Professor Robert J. Russell
is the Founder and Director of the Center for Theology and the Natural Sciences (CTNS), and the Ian G. Barbour Professor of Theology and Science at the Graduate Theological Union (GTU), Berkeley.
He is the author of Time in Eternity: Pannenberg, Physics, and Eschatology in Creative Mutual Interaction (University of Notre Dame Press, 2012) and Cosmology from Alpha to Omega: Towards the Mutual Creative Interaction of Theology and Science (Fortress Press, 2008). He has co-edited a multi-volume series of books focused on scientific perspectives on divine action through an international research conference program co-sponsored by CTNS and the Vatican Observatory, including such topics as quantum mechanics, chaos theory, evolutionary and molecular biology, the neurosciences, and quantum cosmology. His current research topics include: resurrection, eschatology and scientific cosmology; quantum mechanics, biological evolution and divine action; evolution, theodicy and christology; philosophical assumptions in contemporary scientific cosmology and their theological roots; and time and eternity from a Trinitarian perspective in relation to time in physics.
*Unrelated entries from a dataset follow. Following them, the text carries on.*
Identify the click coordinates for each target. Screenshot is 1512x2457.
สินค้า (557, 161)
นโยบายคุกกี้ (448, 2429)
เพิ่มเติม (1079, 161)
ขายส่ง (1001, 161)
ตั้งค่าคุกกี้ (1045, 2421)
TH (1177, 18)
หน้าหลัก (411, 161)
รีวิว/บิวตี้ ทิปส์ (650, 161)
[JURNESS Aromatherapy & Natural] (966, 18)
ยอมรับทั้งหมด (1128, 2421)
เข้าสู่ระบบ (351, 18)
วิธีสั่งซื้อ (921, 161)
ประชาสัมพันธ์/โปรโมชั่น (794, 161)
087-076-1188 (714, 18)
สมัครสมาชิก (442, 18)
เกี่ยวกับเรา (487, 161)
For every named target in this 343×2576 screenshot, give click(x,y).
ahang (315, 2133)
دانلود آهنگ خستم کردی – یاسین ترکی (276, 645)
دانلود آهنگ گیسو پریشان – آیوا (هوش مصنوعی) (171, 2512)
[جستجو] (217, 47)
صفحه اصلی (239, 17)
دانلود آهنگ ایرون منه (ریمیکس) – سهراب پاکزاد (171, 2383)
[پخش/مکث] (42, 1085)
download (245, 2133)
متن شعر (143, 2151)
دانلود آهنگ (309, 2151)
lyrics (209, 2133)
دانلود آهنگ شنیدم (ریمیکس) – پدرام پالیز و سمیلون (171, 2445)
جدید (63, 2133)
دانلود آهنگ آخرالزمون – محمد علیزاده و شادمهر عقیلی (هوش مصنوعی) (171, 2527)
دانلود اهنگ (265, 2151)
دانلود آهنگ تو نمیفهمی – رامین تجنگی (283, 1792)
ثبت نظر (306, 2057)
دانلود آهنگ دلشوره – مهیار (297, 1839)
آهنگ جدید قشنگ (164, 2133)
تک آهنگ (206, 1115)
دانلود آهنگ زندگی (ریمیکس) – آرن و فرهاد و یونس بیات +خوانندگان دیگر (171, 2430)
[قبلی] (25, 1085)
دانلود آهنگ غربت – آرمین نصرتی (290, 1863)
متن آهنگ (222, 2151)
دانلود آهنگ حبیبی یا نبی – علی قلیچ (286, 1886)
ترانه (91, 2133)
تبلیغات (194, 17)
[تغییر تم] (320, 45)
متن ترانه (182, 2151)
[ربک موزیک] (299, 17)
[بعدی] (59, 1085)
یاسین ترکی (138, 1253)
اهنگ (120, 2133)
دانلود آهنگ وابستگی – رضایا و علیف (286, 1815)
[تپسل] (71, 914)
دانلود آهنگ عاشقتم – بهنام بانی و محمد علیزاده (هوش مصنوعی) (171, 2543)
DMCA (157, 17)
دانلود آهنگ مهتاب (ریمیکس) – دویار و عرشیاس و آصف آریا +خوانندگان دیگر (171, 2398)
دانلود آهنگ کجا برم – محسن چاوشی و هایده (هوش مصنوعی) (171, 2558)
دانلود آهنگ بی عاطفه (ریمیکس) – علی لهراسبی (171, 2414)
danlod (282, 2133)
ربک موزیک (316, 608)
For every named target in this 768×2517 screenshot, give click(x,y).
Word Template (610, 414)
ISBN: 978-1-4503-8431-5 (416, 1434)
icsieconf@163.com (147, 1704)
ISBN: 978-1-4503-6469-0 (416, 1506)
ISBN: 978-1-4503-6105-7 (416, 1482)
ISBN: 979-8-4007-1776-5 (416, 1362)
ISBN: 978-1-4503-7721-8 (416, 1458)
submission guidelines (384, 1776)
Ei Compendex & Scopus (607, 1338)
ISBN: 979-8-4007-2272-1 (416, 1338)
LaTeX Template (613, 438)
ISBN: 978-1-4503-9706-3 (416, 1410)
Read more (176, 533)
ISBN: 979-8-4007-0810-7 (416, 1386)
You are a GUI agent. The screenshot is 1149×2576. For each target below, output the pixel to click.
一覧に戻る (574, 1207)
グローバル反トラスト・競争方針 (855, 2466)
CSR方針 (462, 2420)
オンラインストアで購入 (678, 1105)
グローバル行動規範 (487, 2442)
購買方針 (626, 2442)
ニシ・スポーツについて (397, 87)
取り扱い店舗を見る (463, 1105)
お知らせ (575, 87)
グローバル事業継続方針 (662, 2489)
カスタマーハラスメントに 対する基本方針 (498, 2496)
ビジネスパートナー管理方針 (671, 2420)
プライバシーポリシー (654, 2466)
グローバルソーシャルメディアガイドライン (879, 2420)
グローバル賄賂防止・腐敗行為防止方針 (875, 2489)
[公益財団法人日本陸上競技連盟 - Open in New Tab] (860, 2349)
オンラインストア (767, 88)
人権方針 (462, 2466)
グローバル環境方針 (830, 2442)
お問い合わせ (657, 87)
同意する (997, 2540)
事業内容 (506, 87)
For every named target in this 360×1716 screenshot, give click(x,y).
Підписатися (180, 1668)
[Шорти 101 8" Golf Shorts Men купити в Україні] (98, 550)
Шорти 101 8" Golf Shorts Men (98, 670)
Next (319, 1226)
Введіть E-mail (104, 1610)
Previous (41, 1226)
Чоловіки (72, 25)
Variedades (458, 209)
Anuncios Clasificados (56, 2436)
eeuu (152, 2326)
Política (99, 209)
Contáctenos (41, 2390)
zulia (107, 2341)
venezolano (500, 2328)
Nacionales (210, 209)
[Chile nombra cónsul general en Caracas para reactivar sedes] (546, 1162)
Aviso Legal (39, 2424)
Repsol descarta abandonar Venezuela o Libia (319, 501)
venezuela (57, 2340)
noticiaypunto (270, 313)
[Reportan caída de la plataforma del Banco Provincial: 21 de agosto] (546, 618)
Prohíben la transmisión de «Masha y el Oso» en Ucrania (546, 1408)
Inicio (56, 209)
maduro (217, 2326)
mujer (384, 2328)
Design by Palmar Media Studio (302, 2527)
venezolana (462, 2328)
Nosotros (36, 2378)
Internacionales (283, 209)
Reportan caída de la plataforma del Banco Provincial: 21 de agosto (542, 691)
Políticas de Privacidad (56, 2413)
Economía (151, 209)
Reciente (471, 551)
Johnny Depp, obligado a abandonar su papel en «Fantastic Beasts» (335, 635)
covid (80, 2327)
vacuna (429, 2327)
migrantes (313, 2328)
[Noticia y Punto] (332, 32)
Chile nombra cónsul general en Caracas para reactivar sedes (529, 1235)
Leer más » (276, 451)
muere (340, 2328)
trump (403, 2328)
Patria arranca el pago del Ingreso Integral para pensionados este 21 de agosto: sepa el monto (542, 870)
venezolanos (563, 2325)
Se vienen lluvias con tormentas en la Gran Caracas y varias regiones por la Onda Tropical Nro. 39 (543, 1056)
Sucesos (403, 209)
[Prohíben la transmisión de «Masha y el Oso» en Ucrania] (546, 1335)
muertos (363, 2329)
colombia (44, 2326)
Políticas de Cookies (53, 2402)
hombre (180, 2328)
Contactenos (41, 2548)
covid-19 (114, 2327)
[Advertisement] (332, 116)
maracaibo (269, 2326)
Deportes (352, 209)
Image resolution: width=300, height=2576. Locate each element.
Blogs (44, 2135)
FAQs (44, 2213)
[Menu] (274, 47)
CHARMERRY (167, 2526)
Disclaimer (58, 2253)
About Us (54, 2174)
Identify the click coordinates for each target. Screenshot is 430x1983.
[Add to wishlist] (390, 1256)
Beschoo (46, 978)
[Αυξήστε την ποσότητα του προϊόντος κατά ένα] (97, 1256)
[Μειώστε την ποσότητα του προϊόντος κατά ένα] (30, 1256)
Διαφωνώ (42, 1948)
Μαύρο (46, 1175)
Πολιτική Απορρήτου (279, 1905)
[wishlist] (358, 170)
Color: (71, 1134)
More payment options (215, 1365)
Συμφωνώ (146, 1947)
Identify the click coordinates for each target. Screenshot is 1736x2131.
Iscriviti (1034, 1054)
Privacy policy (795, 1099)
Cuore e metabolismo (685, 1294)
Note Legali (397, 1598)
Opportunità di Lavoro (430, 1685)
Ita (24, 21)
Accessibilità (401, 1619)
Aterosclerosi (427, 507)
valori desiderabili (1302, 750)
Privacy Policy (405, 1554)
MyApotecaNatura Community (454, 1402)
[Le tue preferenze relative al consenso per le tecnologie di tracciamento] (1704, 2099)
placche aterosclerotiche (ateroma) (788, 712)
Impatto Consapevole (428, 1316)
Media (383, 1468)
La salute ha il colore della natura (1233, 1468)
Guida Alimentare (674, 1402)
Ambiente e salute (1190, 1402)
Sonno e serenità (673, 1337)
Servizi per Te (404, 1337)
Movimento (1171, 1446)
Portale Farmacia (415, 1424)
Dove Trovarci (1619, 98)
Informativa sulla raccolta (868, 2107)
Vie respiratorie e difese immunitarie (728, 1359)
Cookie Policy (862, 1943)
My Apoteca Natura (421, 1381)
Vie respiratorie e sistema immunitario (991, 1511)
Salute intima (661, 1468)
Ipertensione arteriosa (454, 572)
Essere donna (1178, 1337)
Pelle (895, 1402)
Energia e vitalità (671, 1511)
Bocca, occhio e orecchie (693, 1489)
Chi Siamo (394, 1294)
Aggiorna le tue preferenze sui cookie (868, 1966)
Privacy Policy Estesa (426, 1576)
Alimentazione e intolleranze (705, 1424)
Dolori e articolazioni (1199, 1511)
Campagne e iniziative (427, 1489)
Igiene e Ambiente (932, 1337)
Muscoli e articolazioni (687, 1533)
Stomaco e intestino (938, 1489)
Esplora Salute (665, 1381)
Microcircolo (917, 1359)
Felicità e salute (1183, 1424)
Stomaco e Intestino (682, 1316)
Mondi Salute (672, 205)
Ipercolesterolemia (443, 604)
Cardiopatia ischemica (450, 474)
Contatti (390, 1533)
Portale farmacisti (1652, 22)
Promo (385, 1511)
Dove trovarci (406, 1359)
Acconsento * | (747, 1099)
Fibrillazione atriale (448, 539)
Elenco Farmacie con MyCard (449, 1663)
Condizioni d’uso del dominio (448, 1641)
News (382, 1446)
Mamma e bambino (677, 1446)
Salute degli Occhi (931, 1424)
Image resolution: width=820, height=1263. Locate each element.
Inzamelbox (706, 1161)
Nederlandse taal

Prof. Russell has been the P.I. of several CTNS international programs, including "Science and the Spiritual Quest" (SSQ), "Science and Religion Course Program," (SRCP), and "Science and Transcendence: Advanced Research Series" (STARS). He has served on the John Templeton Foundation Board of Advisors since its inception and is a past judge for the Templeton Prize for Progress in Religion. Russell serves as Co-editor of Theology and Science. Dr. Russell co-edited Resurrection: Theological and Scientific Assessments (Eerdmans, 2002) and edited Fifty Years in Science and Religion: Ian G. Barbour and His Legacy (Ashgate, 2004). He was the winner of a PCRS/Templeton Grant for Research and Writing on the Constructive Engagement of Religions and Science for Time in Eternity: Theology and Science in Mutual Interaction.
Dr. Russell holds a Ph.D. in experimental physics from the University of California, Santa Cruz, an M.Div. and an M.A. in theology and science from the Pacific School of Religion, an M.S. in physics from the University of California, Los Angeles, and he triple-majored in physics, religion and music at Stanford University. He is ordained in the United Church of Christ, and is a member of the Society of Ordained Scientists. His wife, Charlotte, is a UCC minister and they have two grown daughters, Christie Lavin and Lisa Galicia.